**WHAT YOU ARE ASKED TO DO:** Your answer must be an exact repeat of the lines from the one containing "You are a computer-use" through the last line of the records, both included, with no pictures.
-----
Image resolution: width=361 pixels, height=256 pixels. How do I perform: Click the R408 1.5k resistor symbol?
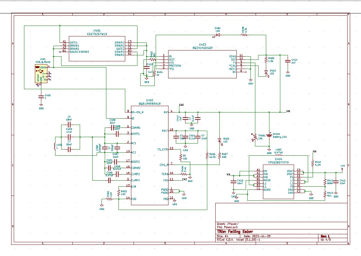tap(244, 35)
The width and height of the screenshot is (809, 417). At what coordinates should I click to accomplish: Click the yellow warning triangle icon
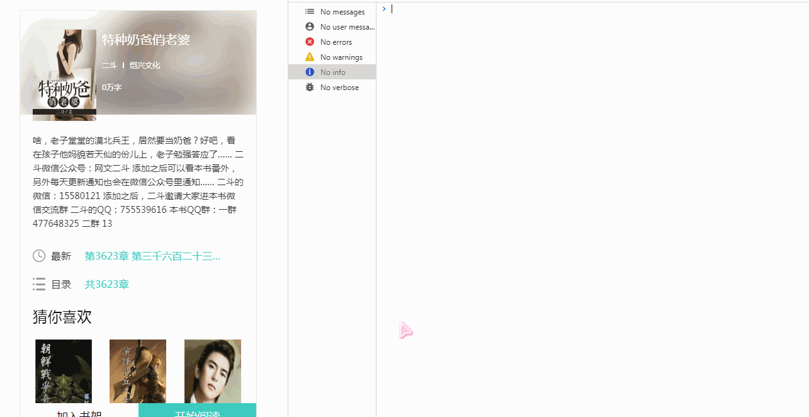[x=309, y=57]
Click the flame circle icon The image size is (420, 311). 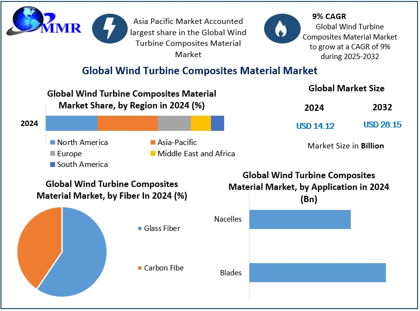(282, 29)
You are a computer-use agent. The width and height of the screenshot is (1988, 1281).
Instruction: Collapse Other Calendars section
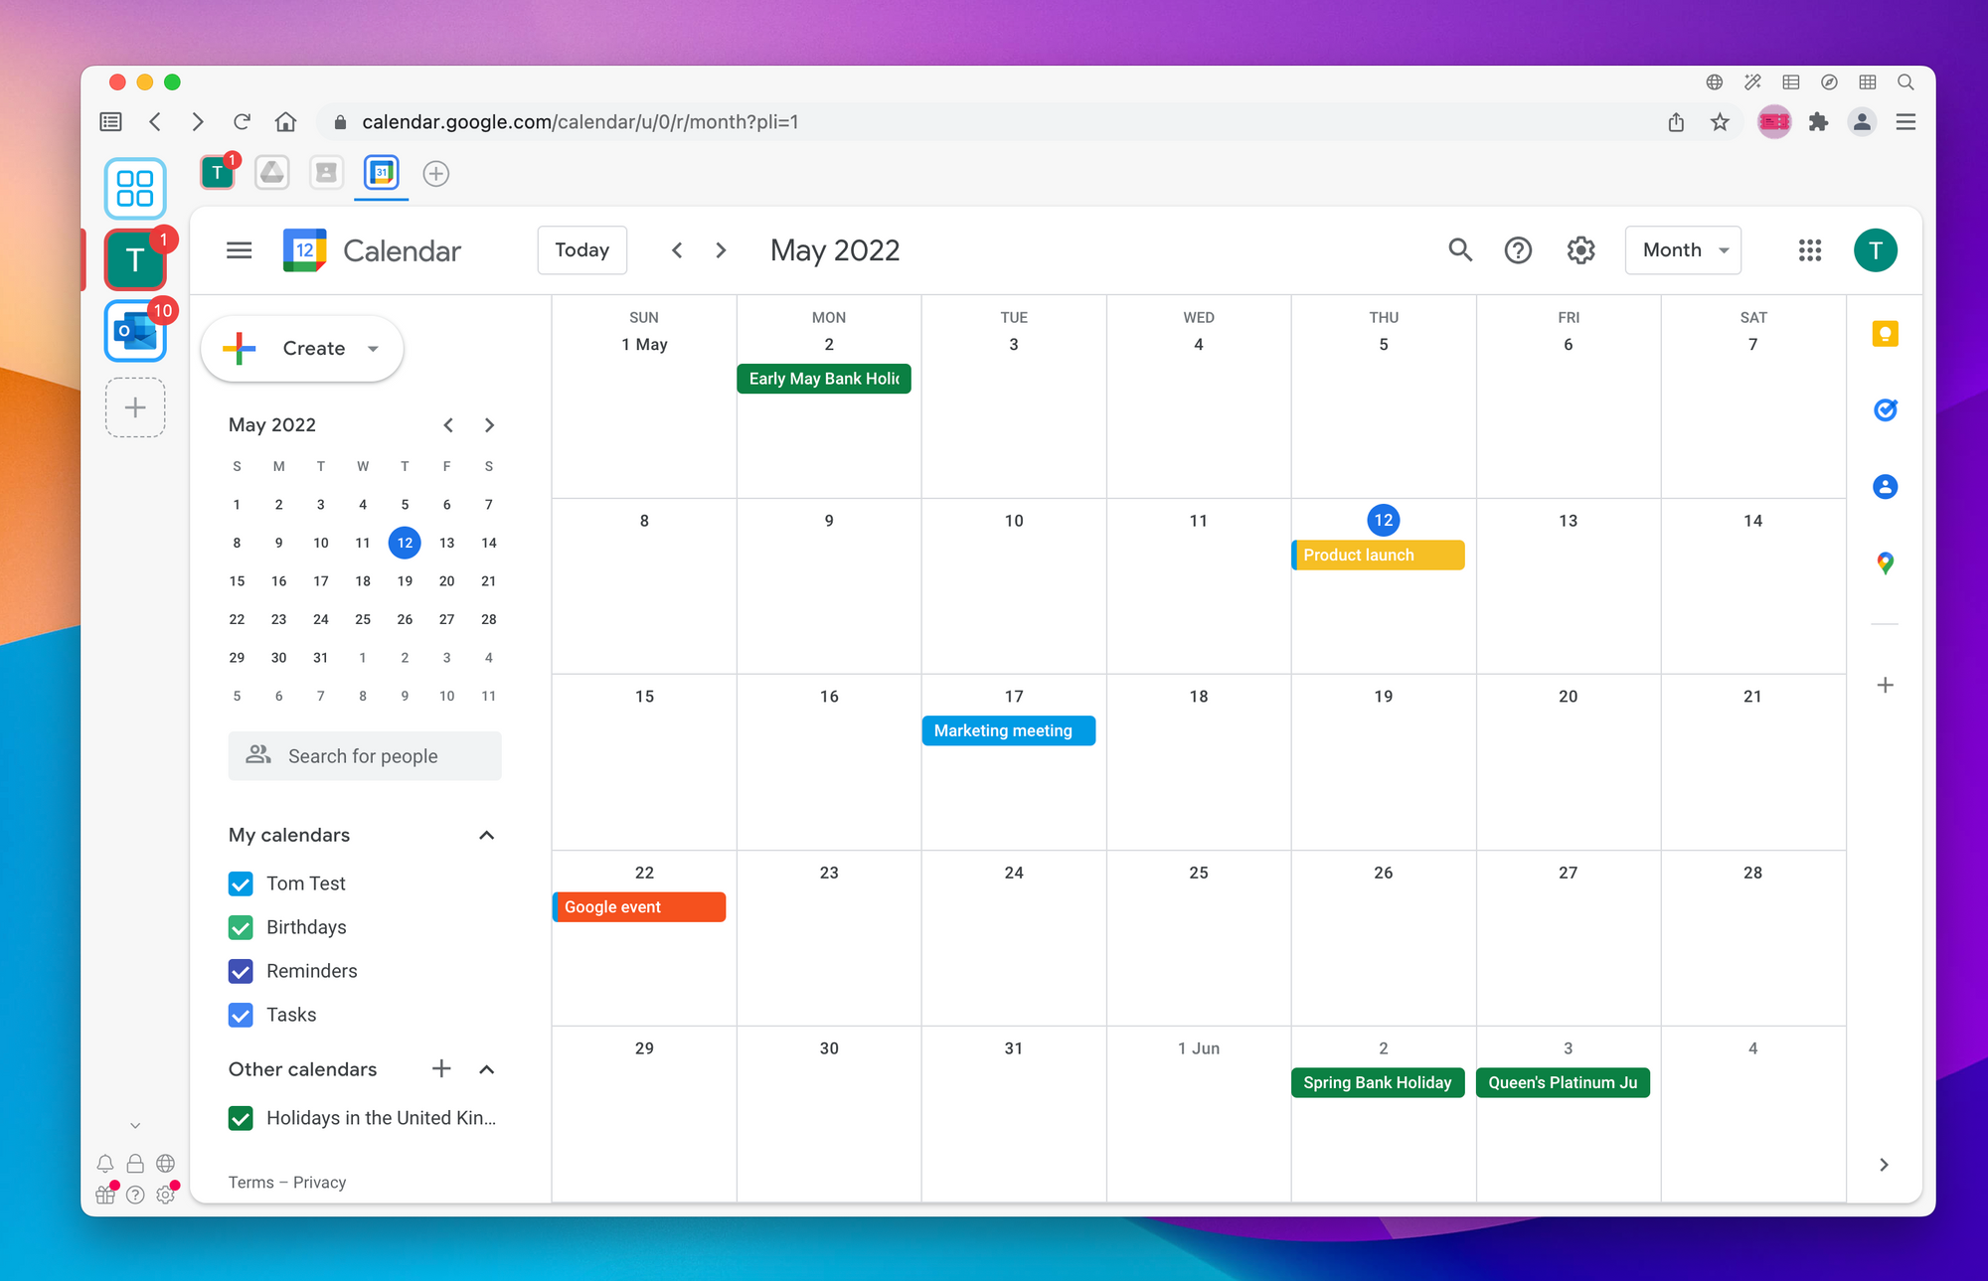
-----
**SOLUTION TO THIS PROBLEM:**
You are a computer-use agent. The width and height of the screenshot is (1988, 1281).
Instruction: Collapse Other Calendars section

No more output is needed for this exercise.